Mas eis que ressurge, nos Estados Unidos, a figura do "grande escritor", "consciência da nação" (ou "antena da raça", conforme definiu um poeta, certa vez), com um muito esperado romance apenas o segundo de sua lavra em quase duas décadas a que um jornal, lá fora, pespegou o elogio de "livro do século".
Trata-se de Liberdade, de Jonathan Franzen seiscentas páginas formando um vasto painel da América atual, pós-11 de Setembro, traçado basicamente a partir da trajetória dos quatro Integrantes da família Berglund e agregados. O lançamento, com ares de verdadeiro acontecimento literário mundial, levou o autor à capa da revista Time. E isso depois de o romanção ter sido flagrado na cabeceira do presidente Barack Obama, aparentemente um de seus primeiros leitores. Para coroar, acabou virando também sucesso de vendas, um autêntico best seller.
Liberdade, recém-lançado no Brasil, levou muita gente a se perguntar se a literatura de ficção e os próprios escritores não estariam retomando a posição de influência que algum dia já tiveram. No caso de Franzen, a pergunta parece fazer ainda mais sentido: seu livro anterior, As Correções outras seiscentas páginas no mesmo estilo mural de uma época, aqui os anos 80 e 90, desta vez no microcosmo da família Lambert , já arrebatara por igual críticos e leitores, em rara comunhão, sem falar da repercussão na mídia e nos círculos de poder que agora, com Liberdade, chega ao auge.
Oráculo da atualidade
Os primórdios desse amplo alcance social do romance são apontados pela professora Thais Manzano no recém-lançado E Se a Literatura Se Calasse? (Ed. Terceiro Nome): "Esse fruto temporão entrou em cena muito depois do épico, da poesia lírica e do teatro, os gêneros 'respeitáveis' da história da literatura, reverenciados desde seu aparecimento. Foram necessários séculos para que viesse à tona sua vocação, a da voracidade crescente. Pois, ampliando seus recursos, o romance passou a abocanhar cada vez mais dados da realidade e a mergulhar, sem receios do que encontraria, nos abismos humanos".
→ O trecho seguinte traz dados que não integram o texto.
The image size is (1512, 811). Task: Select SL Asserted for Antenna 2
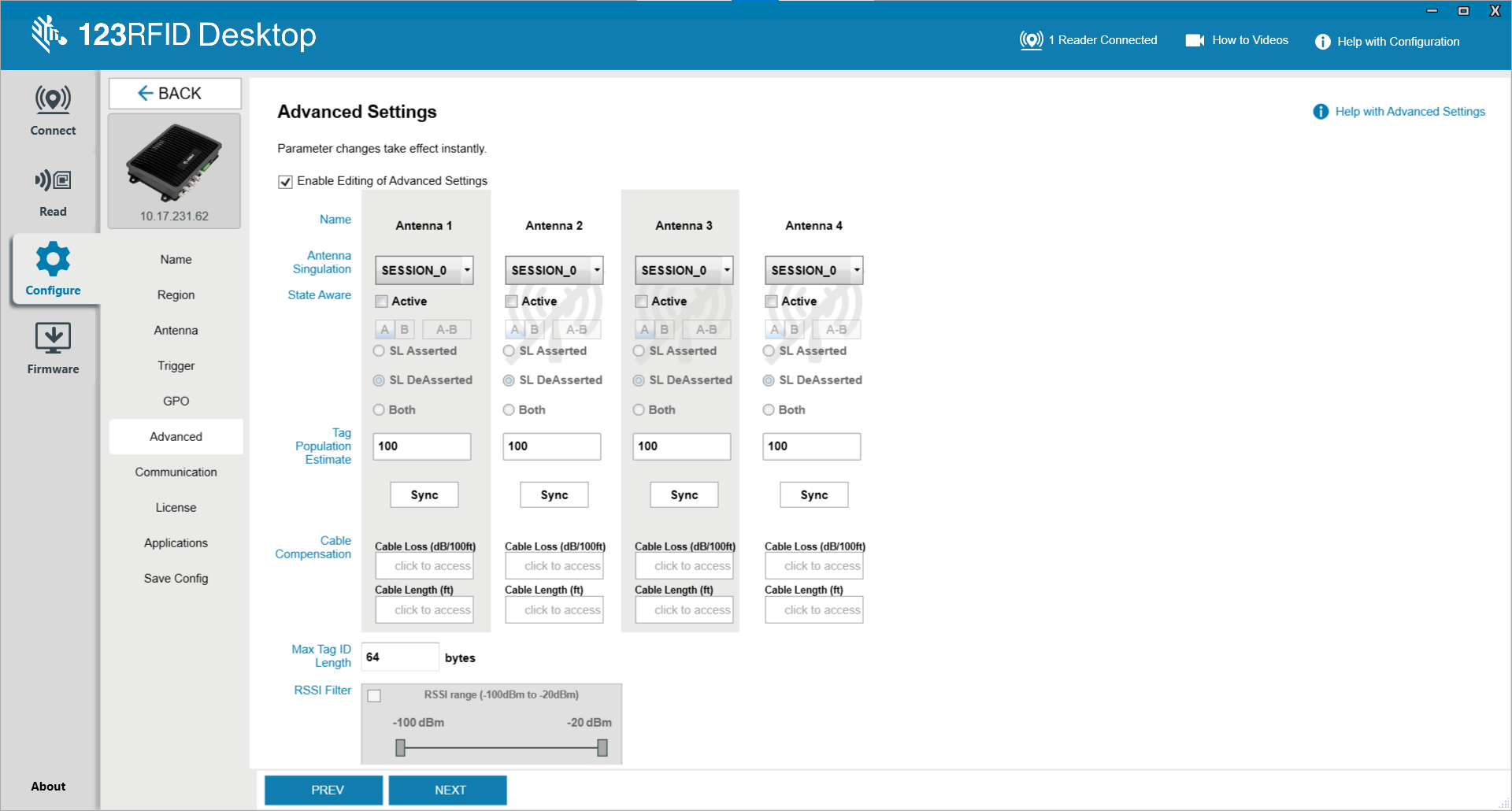[509, 351]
Já o crítico inglês Ian Watt, autor do clássico estudo A Ascensão do Romance (Cia. de Bolso), lembra que "os enredos da epopeia clássica e renascentista [...] baseavam-se na História ou na fábula". "O primeiro grande desafio a esse tradicionalismo", escreve Watt, "partiu do romance, cujo critério fundamental era a fidelidade à experiência individual a qual é sempre única e, portanto, nova. Assim, o romance é o veículo literário lógico de uma cultura que, nos últimos séculos, conferiu um valor sem precedentes à originalidade, à novidade."
O romance é (ou foi), portanto, a arena dos debates contemporâneos e não se pode esquecer da importância da imprensa do século 19 para a popularização das ficções longas, publicadas em capítulos nos jornais. Ao lado da notícia, vinha a imediata reflexão sobre o mundo de então o romance se transformava nessa espécie de oráculo da atualidade; se não explicava, ao menos fazia pensar a condição do homem, agora homem moderno. O romance é, na literatura, expressão da modernidade.
"Impasses"
Watt atribui a grande virada representada pelo gênero, em relação à ficção anterior, àquilo que descreve como "realismo formal" no romance procedimentos técnicos (caracterização detalhada dos personagens, delimitação específica de tempo e espaço das narrativas) que, em última análise, conferiram aos romancistas credibilidade como comentaristas privilegiados de suas sociedades. O que sobra para a literatura, porém, quando o comentário sobre a atualidade se tornou um quase-monopólio dos meios de comunicação?
"Não está aí, a literatura, para nos colocar a par do que se passa. Uma diferença ou uma perspectiva: o romance, a novela, o conto informam outra coisa que não o estado momentâneo das coisas", é a resposta de Sérgio de Sá, jornalista e professor, na tese de doutorado que publicou em livro no ano passado com o título de A Reinvenção do Escritor. "A literatura, eis a hipótese principal, talvez ofereça modos de manejar a intensa circulação de informações proposta pelos meios de comunicação de massa", resume Sérgio.
"O que ela faz é questionar o ser e o estar no mundo, refletindo sobre nossas condições existenciais e históricas", ecoa Thais Manzano. Mas, em seguida, pondera: "O problema é que as formas inovadoras de cumprir essa tarefa parecem esgotadas". De fato, o romance muito se transformou a partir de suas pioneiras investidas realistas sobre o mundo moderno, até chegar a ser pós-moderno: em suma, ainda um comentário sobre a sociedade à sua volta, mas agora frequentemente irônico (dizendo uma coisa para significar outra, portanto menos convincente em seu pretenso realismo) e, ao mesmo tempo, cada vez mais afeito às experimentações de linguagem (para o leitor comum, um obstáculo no acesso a uma visão diferenciada, supostamente privilegiada, do mundo em redor).
Daí se falar numa crise da ficção ou, conforme o subtítulo do livro de Thais Manzano, nos "impasses do romance".
Para a autora e as expressões são dela a "desumanização dos personagens", a "rarefação da literatura" como a conhecíamos, representação de certa realidade, não é um caminho sem volta: "Na medida em que a cultura ocidental encontrar caminhos para sair de sua crise, a literatura os refletirá", diz. "Basta lembrar que o gênero romance desapareceu durante séculos no Ocidente e retornou para se tornar o mais experimental e o mais apreciado pelo público."